When it comes to fictional depravity, I think the simple notions of ‘novelty’ and ‘triumph over horror’ might come into play, but when it comes to this far-scarier, far-more-awful real life horror, I think another element comes to the fore, namely knowing what’s really going on. I like to think it’s the attraction of knowledge, pure unrefined warty-balls-and-all knowledge itself, that draws me in. (But of course, I’m not scouring astrophysicist sites for knowledge; I’m not trawling marine biology sites for knowledge; it’s simply not the case that it’s ‘just knowledge’ that interests me. It’s very definitely ‘knowledge about things that are horrible’ that attracts me. So, what is it about that knowledge regarding specifically horrendous, fucking ghastly shit that interests me? Is it the ‘triumphing over fear’ stuff investigated above? Is it the ‘fringes of experience’ stuff?)
I think, in the end, it’s some kind of a desperate attempt to understand what we’re capable of—what I, as a human being, must be capable of. When I talk about an interest in exploring ‘the fringes of human experience’, I wonder if, deep down, it’s actually about exploring what I could be capable of—what you could be capable of. It’s about what any of us could be capable of. Because we’re all the same species, exactly the same species, as David Parker Ray or Jeffrey Dahmer or Elizabeth Bathory. Anything they could do (I’m not talking about feats of strength or remarkable agility here), I could do, or you could do. And yet, somehow, through some amazing conjunction of circumstances, we don’t do these terrible, fucked up things. And that feels great.
When we know just how horrible things can be, it gives us two things:
1) We are armed with the shining scimitar of actual truth, and
2) We are filled with the glowing light of gratitude that whatever foul fucking piece of disaster we’ve just finished consuming is not, in fact, happening to us right now.

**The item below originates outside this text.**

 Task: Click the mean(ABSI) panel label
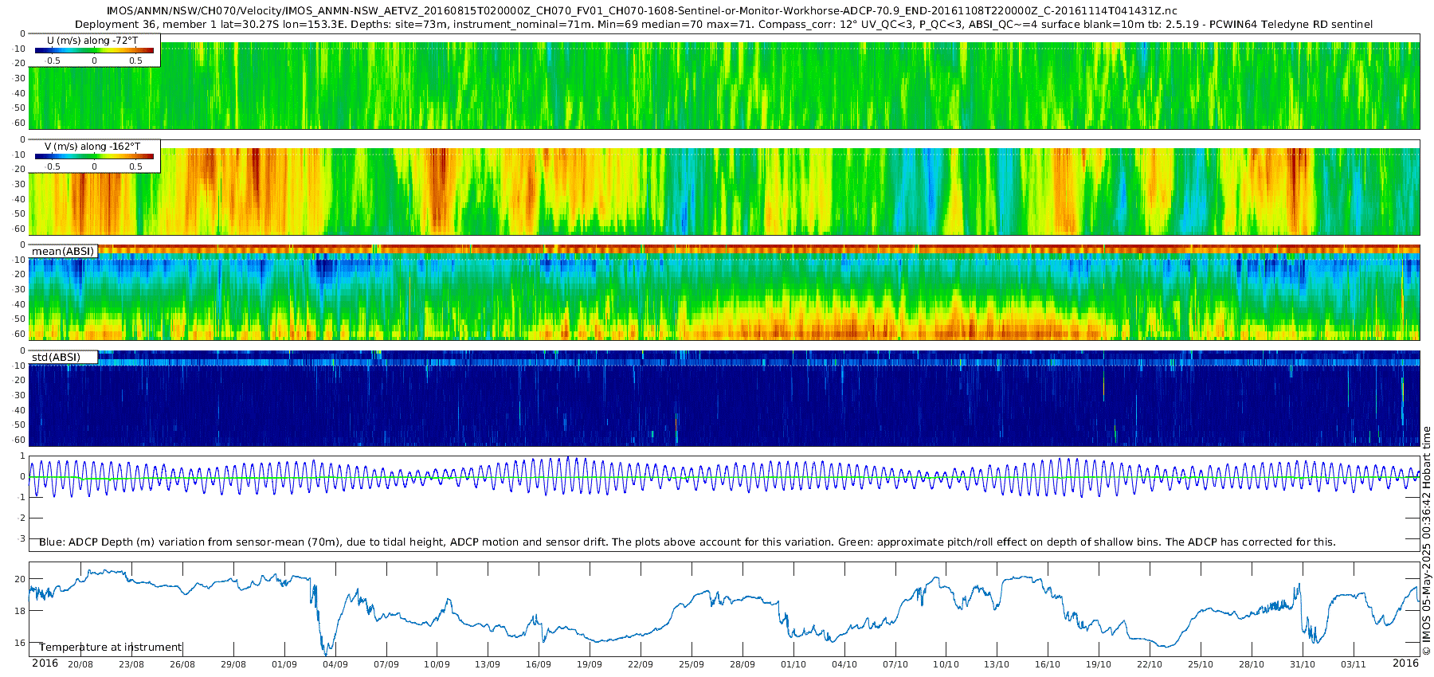(x=63, y=252)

And truth and gratitude, I think, may be worth more than a little horror.
SOME KIND OF GLIB POINT-PROVING SUMMARY
In closing, what have I learned? I think the most important thing here is that an interest in the strange is not necessarily a problem or some kind of symptom of a broken person, or something that we should be concerned about in our young ones, or anything like that. An interest in the strange can definitely bring people into contact with horrible, horrible things and can definitely make the soundtrack of your lounge room less comfortable for your significant others, but it can also bring a lot of truth into your lives. Unpleasant, awful, trauma-inspiring truth, but truth nonetheless. As a vegan-type person, I’ve definitely seen a lot more trauma-inspiring footage than most mainstreamer corpse-eating-type people, but I can’t help but feel that if I have to choose between comfortable illusion and uncomfortable truth, I’ll always end up choosing to know the ugly facts. It’s a bit like that.

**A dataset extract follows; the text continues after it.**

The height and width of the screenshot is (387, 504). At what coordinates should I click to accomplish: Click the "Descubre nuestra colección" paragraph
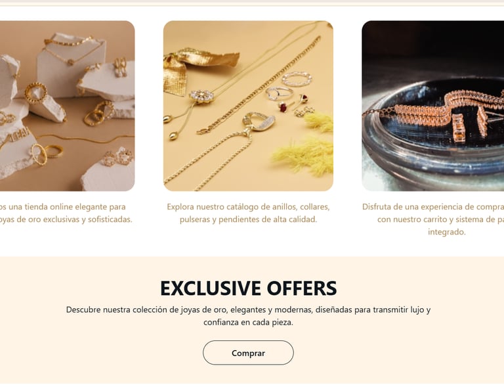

In the end, I’m not actually saying, ‘I listen to weird music, which is somehow loosely tied into valuing truth more than people who listen to mainstream music, so I’m a better person than you’. I’m not actually saying, ‘People who only listen to carefully sanitised, executively driven, corporately produced music are somehow trapped in an inauthentic world of capitalist product-driven illusion, and I’m not, so nyer’. I’m not really saying, ‘Weirdness is better, straight people suck massive dogballs’. Or am I?
Maybe, deep down, I am saying that. And maybe this is really just me petulantly getting back at everyone who ever called me a weirdo. How can I possibly tell? Funny how the subconscious works.